Aller au contenu  Aller au menu Aller à la recherche

Navigation principale

accès rapides, services personnalisés

Rechercher

Recherche détaillée

Contact

Prométhée Spathis
Head of the CNI program at SU

courriel : master.info.digit-cni@upmc.fr

 

 

Network Data Analysis

 

Person Responsible for Module (Name, Mail address):

Anastasios GIOVANIDIS

anastasios.giovanidis@lip6.fr>

Credit Points (ECTS): 6 Module-ID: MU5IN076
University: Sorbonne Université Department: Master Informatique

 

Prerequisites for Participation

The course NDA is largely self-contained and requires a minimum of two preliminaries:

  • The students should have followed and understood an elementary course in Probability, and should be confident with the notions of random variables, expectation, variance, and probability distributions.
  • The students should have basic knowledge and basic experience with the Python programming language.

Intended Learning Outcomes

Students who have successfully finished the model should have a sufficient background to understand machine learning techniques and manipulate data using the Python language and libraries, especially with respect to network-oriented problems. They should be capable of estimating basic parameters from raw data, as well as to perform regression and classification tasks for prediction. Furthermore, the students should be able to perform certain techniques for anomaly detection, and to study data that are described by time-series.
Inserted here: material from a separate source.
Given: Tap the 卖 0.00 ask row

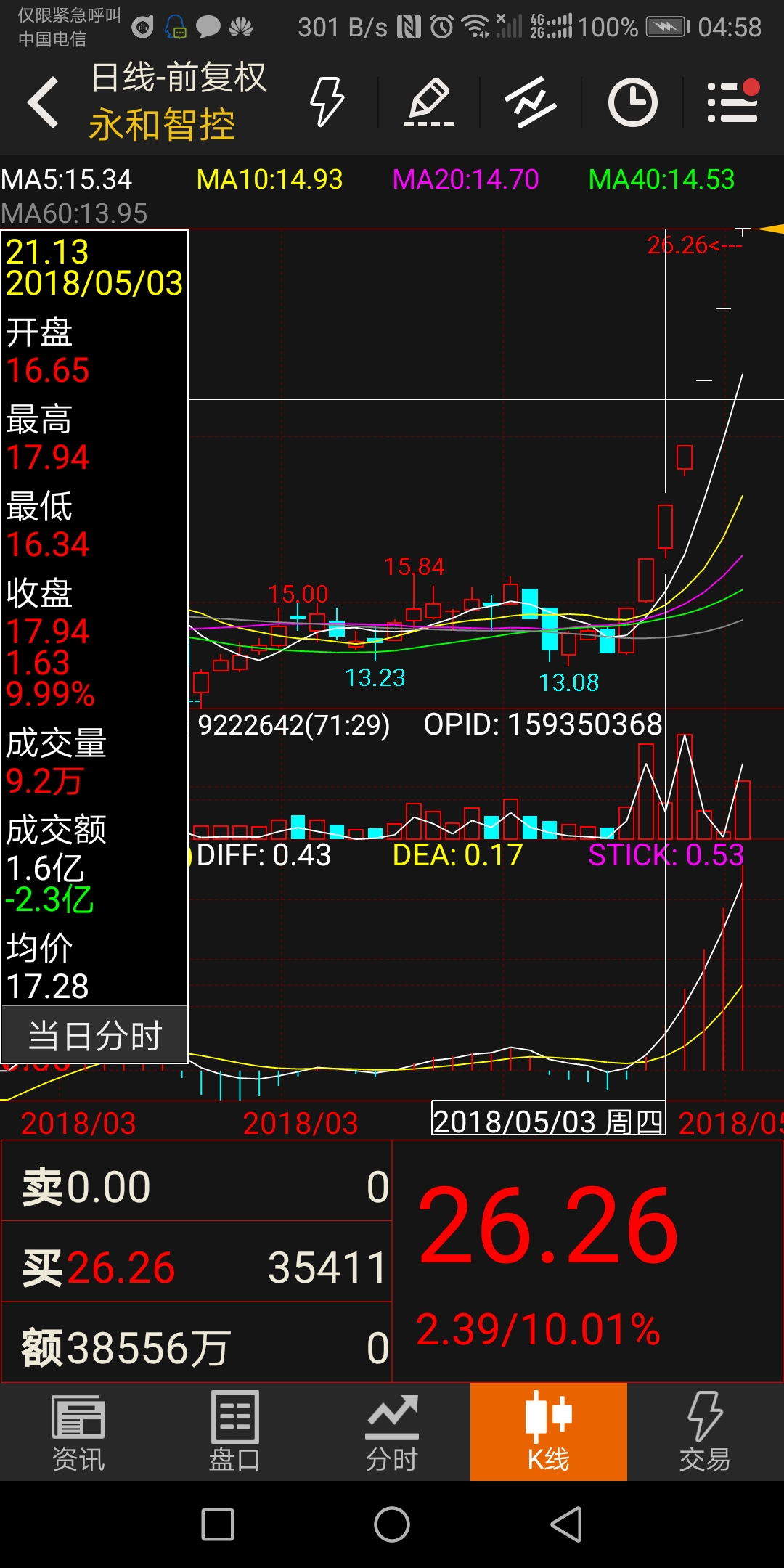Looking at the screenshot, I should click(x=197, y=1188).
These type of capabilities are extremely important for computer scientists who wish to work both in academia and industry, as it is nowadays crucial to validate models through data, and to use available measurements in order to estimate and predict network performance in very complex network structures.

Content

The course spans the fields of statistics, machine learning, time-series and their applications to networks. During this course the students will first build their knowledge on data manipulation and statistics in order to estimate with some confidence unknown network parameters from available data (e.g. traffic measures), or to make decisions under uncertainty. The main core of the course will cover machine learning topics including regression, classification, feature selection, as well as non-supervised learning with applications in clustering and anomaly detection. The course concludes with a study on time-series, which are often available in several industrial environments, e.g. from network operators. The course combines theory with practice. Every subject is treated in a 2 hour course where basic notions and analysis are presented; it is then completed with a 2 hour laboratory on Python, which urges the students to directly apply their new knowledge on provided datasets, and familiarise themselves with existing code-libraries. In this way users get direct hands-on experience of the notions taught during each class.
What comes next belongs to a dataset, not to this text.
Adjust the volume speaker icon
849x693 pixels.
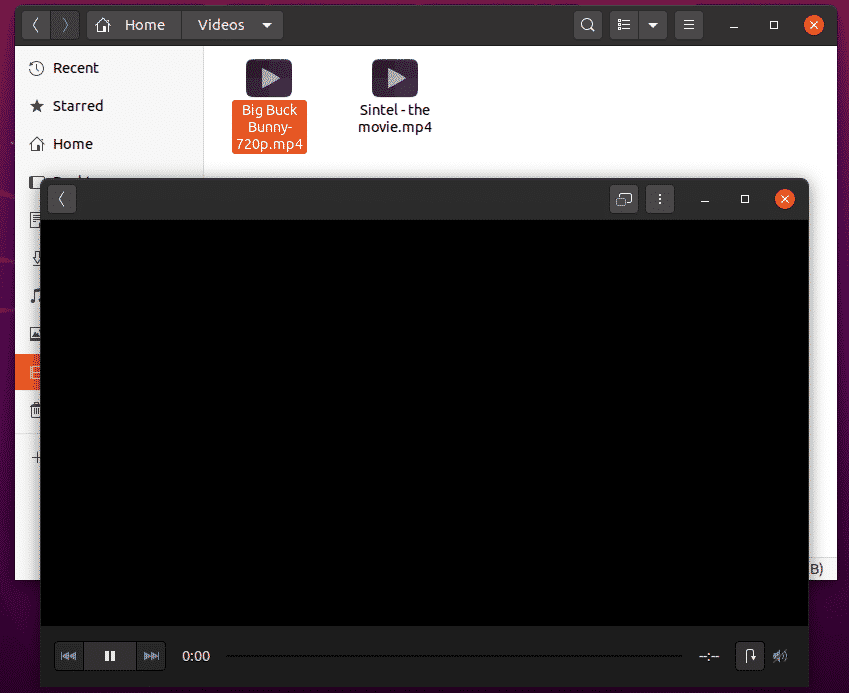point(780,656)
Teaching and Learning Methods

  • 2h weekly hours lecture
  • 2h weekly hours integrated interactive tutorials (problem solving, assignments discussion, lab sessions)

Assessment and Grading Procedures

The course is taught over 14 lectures each one of which includes 2 hours of teaching and 2 hours of laboratory exercise with Python. The grading is based on a 40% evaluation of the student performance over the Python-lab and 60% on a final examination. This means that the students are expected to deliver code about the Python exercise after every lab. These exercises will be noted and they will be taken into account for the 40% of the total grade. There will be no mid-term written examination but it is possible to ask for a project exercise to be delivered as well. The final examination that covers 60% of the grade will be written.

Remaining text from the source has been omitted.